Only lines that contain the word "Preview" belong in the answer; copy them from the records below.
━━ Given data
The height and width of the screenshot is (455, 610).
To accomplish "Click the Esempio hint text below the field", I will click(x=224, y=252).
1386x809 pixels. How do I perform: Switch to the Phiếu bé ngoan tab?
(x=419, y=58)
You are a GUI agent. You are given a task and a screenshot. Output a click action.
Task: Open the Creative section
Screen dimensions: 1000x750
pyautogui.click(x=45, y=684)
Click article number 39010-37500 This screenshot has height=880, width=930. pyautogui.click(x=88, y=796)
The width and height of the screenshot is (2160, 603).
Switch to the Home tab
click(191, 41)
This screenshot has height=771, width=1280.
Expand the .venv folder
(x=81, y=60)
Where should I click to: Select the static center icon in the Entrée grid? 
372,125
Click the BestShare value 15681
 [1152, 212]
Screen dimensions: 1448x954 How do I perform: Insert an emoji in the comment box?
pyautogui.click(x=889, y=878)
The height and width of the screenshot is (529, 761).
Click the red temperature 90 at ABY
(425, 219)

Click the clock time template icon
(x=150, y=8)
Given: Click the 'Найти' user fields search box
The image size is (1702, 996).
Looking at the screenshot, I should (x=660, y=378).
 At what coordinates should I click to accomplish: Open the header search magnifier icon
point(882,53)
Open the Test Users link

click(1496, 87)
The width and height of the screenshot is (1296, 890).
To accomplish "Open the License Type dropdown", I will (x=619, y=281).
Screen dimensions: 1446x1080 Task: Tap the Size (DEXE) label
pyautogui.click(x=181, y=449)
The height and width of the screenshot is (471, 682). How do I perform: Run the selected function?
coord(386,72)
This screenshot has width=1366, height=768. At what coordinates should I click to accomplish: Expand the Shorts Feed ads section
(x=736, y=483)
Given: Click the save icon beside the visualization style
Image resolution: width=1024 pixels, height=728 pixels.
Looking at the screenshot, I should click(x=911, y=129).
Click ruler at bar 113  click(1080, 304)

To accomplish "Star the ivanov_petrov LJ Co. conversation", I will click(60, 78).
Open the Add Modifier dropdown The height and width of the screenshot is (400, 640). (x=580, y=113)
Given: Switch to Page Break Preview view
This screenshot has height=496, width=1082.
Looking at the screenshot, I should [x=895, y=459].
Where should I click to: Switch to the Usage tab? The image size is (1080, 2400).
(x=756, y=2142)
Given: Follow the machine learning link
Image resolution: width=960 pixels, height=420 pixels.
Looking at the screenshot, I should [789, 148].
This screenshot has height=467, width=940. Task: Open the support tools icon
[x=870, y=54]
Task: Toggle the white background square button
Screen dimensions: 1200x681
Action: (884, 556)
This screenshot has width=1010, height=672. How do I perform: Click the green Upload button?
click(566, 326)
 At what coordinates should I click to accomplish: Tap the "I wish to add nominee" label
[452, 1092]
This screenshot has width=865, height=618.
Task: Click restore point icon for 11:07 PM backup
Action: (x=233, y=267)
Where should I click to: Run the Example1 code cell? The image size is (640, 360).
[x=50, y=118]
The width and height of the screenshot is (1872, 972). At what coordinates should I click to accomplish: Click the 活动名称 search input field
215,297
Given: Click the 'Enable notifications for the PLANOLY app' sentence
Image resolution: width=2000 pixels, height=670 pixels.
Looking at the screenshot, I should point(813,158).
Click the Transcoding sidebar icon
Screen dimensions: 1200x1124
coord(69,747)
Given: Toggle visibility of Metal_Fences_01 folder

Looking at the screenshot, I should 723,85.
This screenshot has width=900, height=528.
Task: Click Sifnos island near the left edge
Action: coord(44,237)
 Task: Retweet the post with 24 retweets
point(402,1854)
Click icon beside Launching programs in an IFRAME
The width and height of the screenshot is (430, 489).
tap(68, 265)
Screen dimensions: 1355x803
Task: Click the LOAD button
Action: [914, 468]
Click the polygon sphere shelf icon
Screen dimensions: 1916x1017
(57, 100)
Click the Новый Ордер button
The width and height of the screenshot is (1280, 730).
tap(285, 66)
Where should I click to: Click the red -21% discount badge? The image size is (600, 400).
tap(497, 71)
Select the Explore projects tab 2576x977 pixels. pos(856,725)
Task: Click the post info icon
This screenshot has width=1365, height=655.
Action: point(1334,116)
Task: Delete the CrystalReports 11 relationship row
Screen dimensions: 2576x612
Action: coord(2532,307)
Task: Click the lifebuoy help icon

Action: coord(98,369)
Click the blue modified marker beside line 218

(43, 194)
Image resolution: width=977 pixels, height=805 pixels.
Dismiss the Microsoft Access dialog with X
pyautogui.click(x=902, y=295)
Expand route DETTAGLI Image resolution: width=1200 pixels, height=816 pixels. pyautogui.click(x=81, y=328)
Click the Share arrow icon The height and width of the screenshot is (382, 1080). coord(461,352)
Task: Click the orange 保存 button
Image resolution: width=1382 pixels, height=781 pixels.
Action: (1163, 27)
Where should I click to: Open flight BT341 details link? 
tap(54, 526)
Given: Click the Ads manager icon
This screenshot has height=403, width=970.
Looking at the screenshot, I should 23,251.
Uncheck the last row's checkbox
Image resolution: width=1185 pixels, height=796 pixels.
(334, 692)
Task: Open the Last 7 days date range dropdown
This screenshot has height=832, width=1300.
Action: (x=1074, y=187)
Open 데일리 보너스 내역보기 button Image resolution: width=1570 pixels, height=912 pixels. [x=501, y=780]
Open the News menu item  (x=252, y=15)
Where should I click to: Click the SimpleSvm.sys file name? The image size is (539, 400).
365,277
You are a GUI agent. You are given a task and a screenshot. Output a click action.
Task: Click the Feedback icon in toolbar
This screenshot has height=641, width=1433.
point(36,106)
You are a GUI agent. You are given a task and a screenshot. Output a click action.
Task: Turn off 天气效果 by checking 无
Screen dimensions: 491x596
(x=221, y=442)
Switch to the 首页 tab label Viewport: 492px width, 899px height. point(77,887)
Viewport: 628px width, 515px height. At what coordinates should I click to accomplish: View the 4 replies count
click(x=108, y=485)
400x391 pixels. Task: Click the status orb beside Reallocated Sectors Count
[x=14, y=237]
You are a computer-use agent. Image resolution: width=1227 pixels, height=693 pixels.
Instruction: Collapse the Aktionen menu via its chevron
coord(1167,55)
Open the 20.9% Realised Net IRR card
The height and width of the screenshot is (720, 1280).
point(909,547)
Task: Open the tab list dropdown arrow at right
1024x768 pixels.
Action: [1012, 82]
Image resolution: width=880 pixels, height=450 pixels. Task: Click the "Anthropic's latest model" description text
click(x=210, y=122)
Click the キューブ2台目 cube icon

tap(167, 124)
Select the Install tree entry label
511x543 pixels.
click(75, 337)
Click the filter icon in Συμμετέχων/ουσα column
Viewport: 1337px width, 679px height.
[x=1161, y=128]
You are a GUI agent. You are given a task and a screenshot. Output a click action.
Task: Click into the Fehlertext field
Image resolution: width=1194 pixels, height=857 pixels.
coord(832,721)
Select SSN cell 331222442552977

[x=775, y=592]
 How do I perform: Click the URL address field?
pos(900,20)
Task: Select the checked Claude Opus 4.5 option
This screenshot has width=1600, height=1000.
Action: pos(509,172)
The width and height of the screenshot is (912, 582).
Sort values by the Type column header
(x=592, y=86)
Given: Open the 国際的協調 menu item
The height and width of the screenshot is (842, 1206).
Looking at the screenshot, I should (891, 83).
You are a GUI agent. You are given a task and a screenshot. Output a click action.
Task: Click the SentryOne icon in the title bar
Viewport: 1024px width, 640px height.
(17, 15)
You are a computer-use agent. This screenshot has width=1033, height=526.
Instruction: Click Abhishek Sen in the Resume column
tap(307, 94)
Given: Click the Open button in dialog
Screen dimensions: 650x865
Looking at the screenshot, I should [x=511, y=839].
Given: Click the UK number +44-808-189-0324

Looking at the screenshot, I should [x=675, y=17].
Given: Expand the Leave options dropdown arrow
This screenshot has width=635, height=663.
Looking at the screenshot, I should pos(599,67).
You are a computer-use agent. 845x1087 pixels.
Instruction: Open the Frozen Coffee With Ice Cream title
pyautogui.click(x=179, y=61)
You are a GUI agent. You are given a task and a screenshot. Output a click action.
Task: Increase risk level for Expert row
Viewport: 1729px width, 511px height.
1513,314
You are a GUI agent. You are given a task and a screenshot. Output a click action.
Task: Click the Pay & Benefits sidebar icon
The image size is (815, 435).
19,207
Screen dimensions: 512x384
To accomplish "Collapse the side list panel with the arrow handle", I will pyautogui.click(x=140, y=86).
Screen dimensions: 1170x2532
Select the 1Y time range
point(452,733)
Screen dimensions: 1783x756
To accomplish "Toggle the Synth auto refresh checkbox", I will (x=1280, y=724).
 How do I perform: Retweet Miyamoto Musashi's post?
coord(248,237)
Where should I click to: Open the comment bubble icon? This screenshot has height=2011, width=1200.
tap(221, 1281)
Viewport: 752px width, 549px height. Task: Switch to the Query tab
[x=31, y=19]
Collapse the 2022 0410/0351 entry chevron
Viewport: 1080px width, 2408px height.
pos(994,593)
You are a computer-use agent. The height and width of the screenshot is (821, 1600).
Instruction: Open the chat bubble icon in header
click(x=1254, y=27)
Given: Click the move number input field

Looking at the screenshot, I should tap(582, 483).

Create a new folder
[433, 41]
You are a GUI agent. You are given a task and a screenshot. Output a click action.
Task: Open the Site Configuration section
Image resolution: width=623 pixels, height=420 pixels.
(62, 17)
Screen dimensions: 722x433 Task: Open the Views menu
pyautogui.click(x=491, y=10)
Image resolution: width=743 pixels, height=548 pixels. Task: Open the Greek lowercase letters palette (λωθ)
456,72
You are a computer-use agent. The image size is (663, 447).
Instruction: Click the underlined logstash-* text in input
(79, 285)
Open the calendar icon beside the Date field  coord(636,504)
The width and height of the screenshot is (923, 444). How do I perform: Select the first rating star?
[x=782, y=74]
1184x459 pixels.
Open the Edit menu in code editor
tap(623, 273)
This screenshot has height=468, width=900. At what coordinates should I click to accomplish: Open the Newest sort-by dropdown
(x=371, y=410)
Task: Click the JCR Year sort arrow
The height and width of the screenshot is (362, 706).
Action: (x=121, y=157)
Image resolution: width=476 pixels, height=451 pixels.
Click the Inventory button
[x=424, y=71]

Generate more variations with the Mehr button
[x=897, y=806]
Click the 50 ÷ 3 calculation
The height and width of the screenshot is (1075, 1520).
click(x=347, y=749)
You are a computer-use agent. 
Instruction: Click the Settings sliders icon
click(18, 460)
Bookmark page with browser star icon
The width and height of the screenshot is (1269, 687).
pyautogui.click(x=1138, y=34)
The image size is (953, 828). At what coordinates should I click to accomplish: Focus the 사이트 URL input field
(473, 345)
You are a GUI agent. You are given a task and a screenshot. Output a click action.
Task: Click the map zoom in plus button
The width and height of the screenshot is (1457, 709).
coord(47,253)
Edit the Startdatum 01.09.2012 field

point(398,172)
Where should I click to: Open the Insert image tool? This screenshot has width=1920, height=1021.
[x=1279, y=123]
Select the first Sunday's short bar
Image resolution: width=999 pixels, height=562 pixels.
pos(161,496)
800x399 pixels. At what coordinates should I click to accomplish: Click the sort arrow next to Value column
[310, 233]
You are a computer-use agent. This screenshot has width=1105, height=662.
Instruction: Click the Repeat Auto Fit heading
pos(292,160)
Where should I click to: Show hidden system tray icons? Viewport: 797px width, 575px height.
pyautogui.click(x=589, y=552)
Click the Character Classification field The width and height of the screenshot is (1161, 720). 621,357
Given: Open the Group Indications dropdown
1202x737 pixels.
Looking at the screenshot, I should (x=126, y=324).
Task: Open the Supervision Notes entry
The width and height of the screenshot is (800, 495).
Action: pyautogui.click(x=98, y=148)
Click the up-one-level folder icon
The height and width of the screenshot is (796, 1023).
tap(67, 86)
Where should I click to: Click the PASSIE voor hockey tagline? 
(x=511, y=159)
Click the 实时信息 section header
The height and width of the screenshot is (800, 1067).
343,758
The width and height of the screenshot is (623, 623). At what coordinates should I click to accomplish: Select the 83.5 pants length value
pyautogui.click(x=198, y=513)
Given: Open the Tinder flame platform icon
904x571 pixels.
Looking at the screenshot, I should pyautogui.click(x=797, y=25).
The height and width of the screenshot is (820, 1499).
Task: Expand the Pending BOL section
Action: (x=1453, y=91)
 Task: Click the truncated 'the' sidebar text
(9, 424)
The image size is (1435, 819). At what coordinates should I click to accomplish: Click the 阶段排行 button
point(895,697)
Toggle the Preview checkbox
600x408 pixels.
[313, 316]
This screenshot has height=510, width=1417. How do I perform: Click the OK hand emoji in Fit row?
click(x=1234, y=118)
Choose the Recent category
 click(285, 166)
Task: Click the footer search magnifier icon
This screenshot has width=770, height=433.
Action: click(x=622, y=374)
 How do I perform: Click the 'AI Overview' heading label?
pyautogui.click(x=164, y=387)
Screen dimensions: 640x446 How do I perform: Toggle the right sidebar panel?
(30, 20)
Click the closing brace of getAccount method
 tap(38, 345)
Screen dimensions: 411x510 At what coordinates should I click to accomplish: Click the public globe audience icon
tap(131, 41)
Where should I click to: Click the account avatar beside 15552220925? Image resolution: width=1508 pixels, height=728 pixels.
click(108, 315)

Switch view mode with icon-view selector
━━━━
Your response
Given: Switch to Page Break Preview view
Toggle the Preview checkbox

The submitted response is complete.